AKRON, OHIO (AP) - A shorter season on the PGA Tour in 2013 will mean slightly larger fields for as many as nine tournaments.
It’s a move designed to help players who earn their cards through Q-school or the Web.com Tour. They are at the bottom of the priority rankings for getting into tournaments, and spots can be rare in the early part of the season with smaller fields due to limited daylight. If they didn’t qualify for the FedEx Cup playoffs, they at least had four Fall Series tournaments to make up ground to get into the top 125 and keep their cards.
But next year is all about transition. The PGA Tour season ends with the Tour Championship, and after the three-tournament series that effectively replaces Q-school, the new season (2013-14) will start in October. The Fall Series will be the start of the new year.

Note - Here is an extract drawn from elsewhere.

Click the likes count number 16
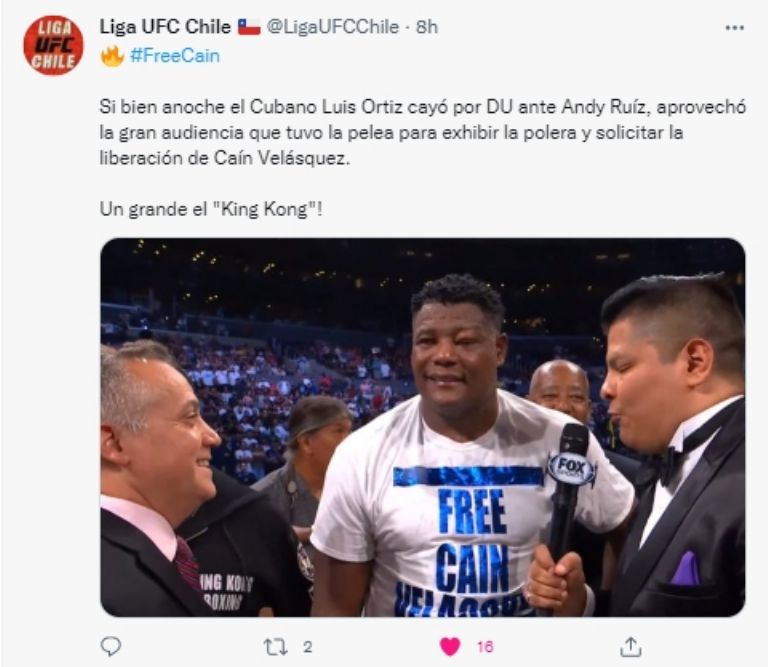The height and width of the screenshot is (667, 768). pos(485,647)
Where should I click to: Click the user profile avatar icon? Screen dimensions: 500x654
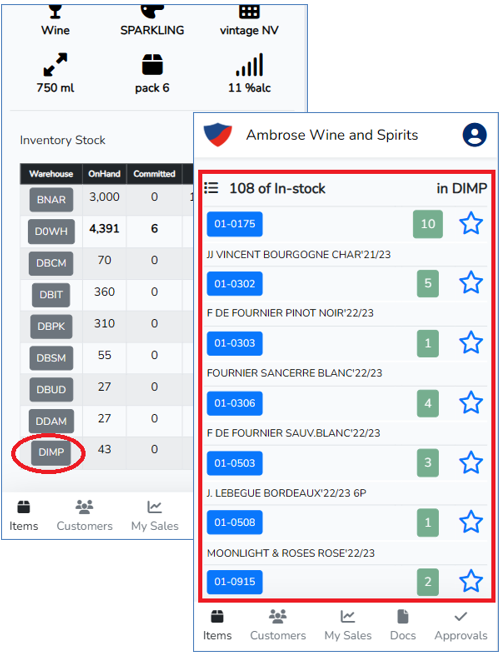pos(475,135)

“You have four fewer tournaments, and that puts a strain on playing opportunities,” said Andy Pazder, the tour’s chief of operations.
The PGA Tour’s policy board is asking certain tournaments to expand their fields for only 2013. Tournaments in March and April typically have 144 players because of earlier sunsets. Some of them are being asked to expand those fields to 156 players.

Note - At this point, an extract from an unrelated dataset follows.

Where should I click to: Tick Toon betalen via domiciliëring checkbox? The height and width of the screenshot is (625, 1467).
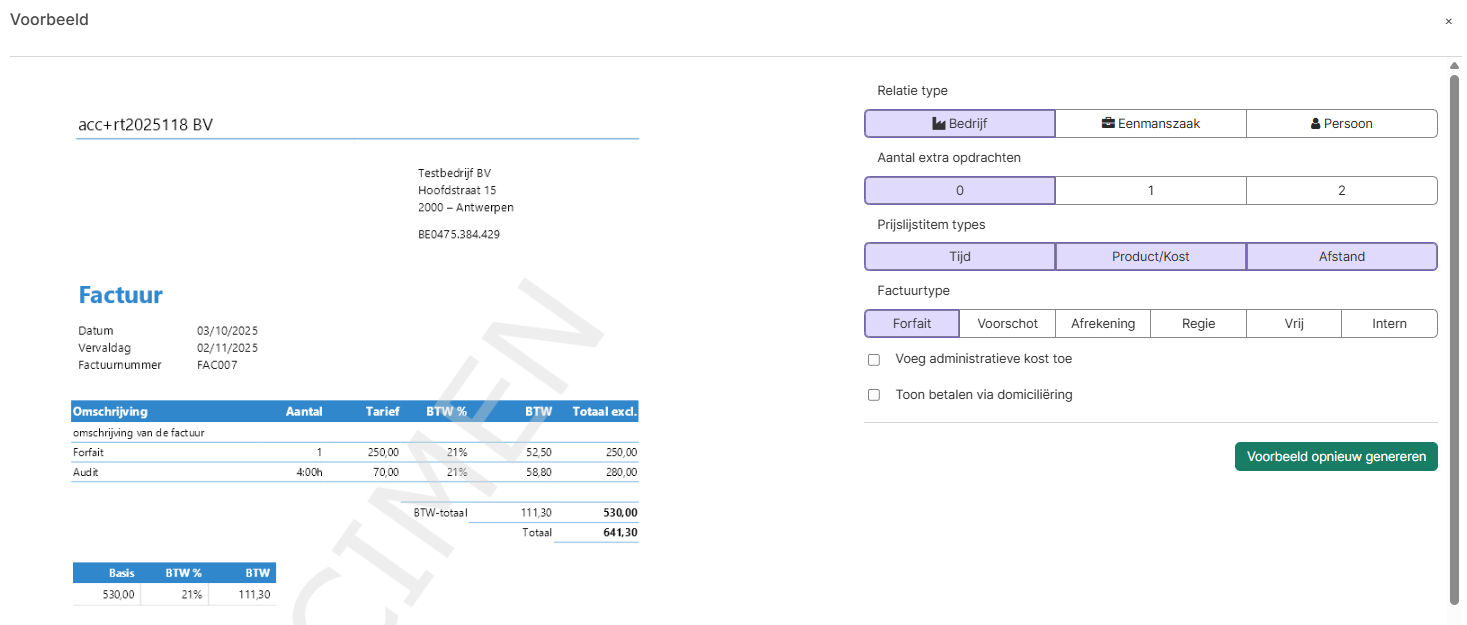point(874,395)
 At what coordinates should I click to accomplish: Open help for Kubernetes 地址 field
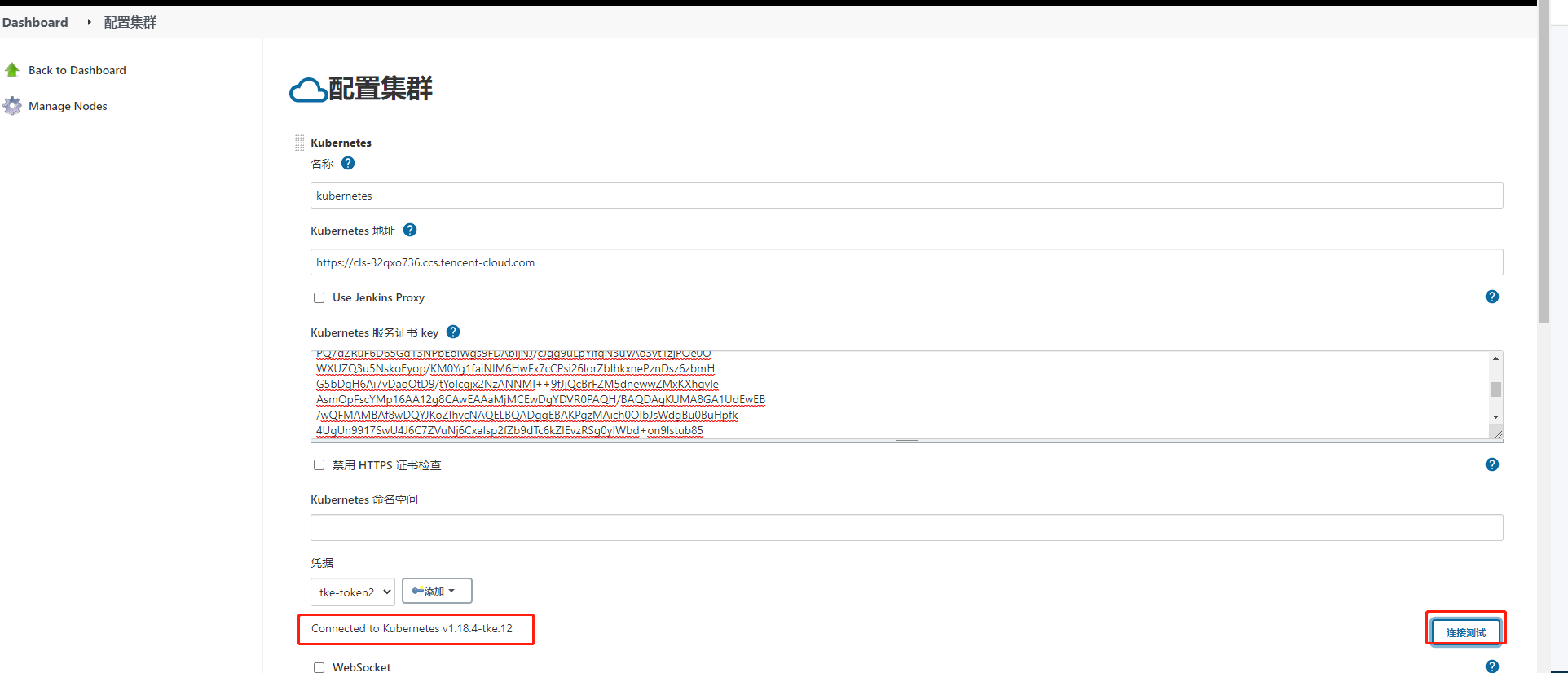coord(410,230)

Pazder conceded that it puts the tournaments in a “precarious position” to make the cut on Friday. The pace is so slow at some spots that they can’t make the cut by Friday even without expanding the fields. Among those expected to be left alone are Riviera, Honolulu and Pebble Beach, which recently reduced its field from 180 players to 156 players to improve pace of the pro-am format.
The limited-field events are not off the hook. The Arnold Palmer Invitational, AT&T National and Colonial are likely to go from 120 players to 132 players. Spared from the list is the Memorial, run by Jack Nicklaus, which recently agreed to ramp up its field from 105 players to 120 players.
That’s not the only boost for the Q-school and Web.com graduates.
Tournaments typically have eight sponsor exemptions _ two designated for tour members not eligible (such as John Daly), two for Q-school and Web.com graduates and four unrestricted. The formula for next year will be only two unrestricted exemptions, and four exemptions set aside for Q-school and Web.com grads. The tour is also doing away with the commissioner’s exemption for foreign players, which is not used very much, anyway.
In all, it should create close to 90 additional spots to help alleviate not having four Fall Series events at the end of the year.
RYDER CUP PUSH: The next two weeks will decide the eight Americans who make the Ryder Cup team, and while there are plenty of points at stake, those on the outside have their work cut out for them.
Hunter Mahan occupies No. 8 in the standings, but he is $653,522 ahead of PGA champion Keegan Bradley in ninth place. The money (or points) is double at the PGA Championship, the final week to earn an automatic spot.
Bradley was left off the Presidents Cup team last year, even though his two wins included a major.
“I really want this pretty bad, and that can be a negative,” Bradley said. “I know that if I have a decent last end of the year, I’ll be on that team. But this U.S. team is one of the strongest in recent history, I would say, with all major winners coming from America, except the British Open.”